An academic definition but it sums up the challenges for climate science. I think it’s a challenge for all science, that has dissected the world into individual pieces: find a way to put the pieces back together again.

Growth of interdisciplinary studies was evidence of the problem. It took various forms centered on real world issues, but didn’t solve them. Environmental Studies was one of the largest, but was quickly dominated by political agendas when it required scientific training or understanding.

Climate science was similarly hijacked for a political agenda because it was easy to take a few pieces to create a false hypothesis.
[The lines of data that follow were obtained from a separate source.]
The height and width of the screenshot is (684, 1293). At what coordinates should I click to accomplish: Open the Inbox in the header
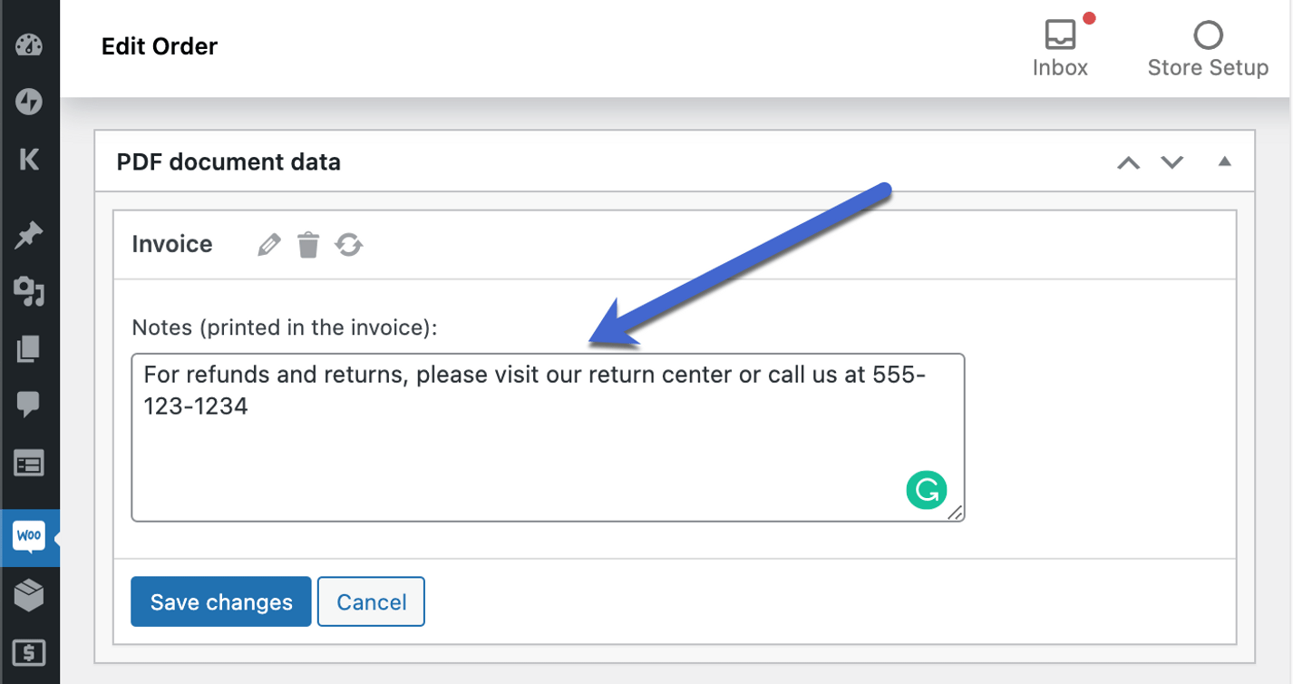click(x=1060, y=47)
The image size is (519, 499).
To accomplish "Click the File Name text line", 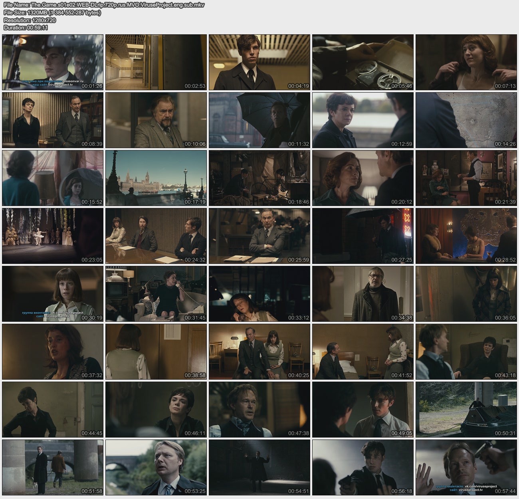I will pyautogui.click(x=104, y=5).
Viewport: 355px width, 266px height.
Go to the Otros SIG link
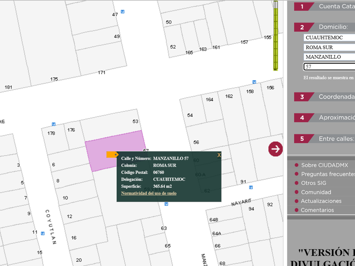tap(313, 183)
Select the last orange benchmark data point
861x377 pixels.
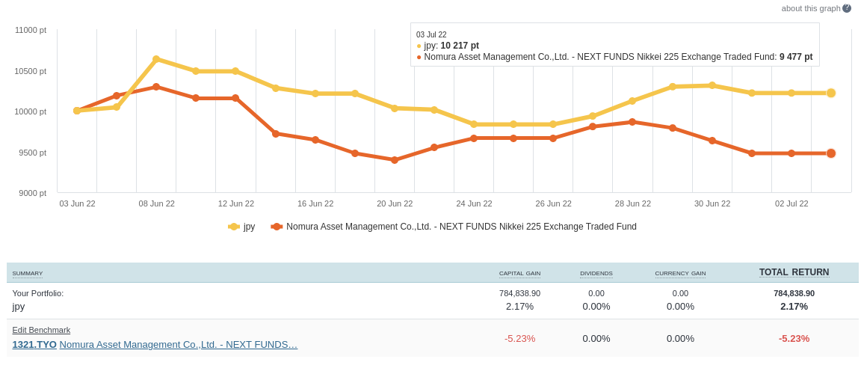830,153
Ironically, the agenda was exposed when they tried to take the ideas on to the world stage through the Intergovernmental Panel on Climate Change (IPCC). They required a prediction to show it was essential to stop the human production of CO2. This required computer models to handle the complexity of an integrated world. The specialists quickly learned how little they knew or understood about the larger picture so it didn’t take long for the models to fail. Matters were made worse because many scientists were co-opted to the corruption without being aware of what was going on. Climatologists like myself trained before climate became a political agenda knew enough of the pattern to know what didn’t fit and some of us said so. We were quickly marginalized with personal attacks, one of which was the heinous crime of graduating in or being part of a geography department.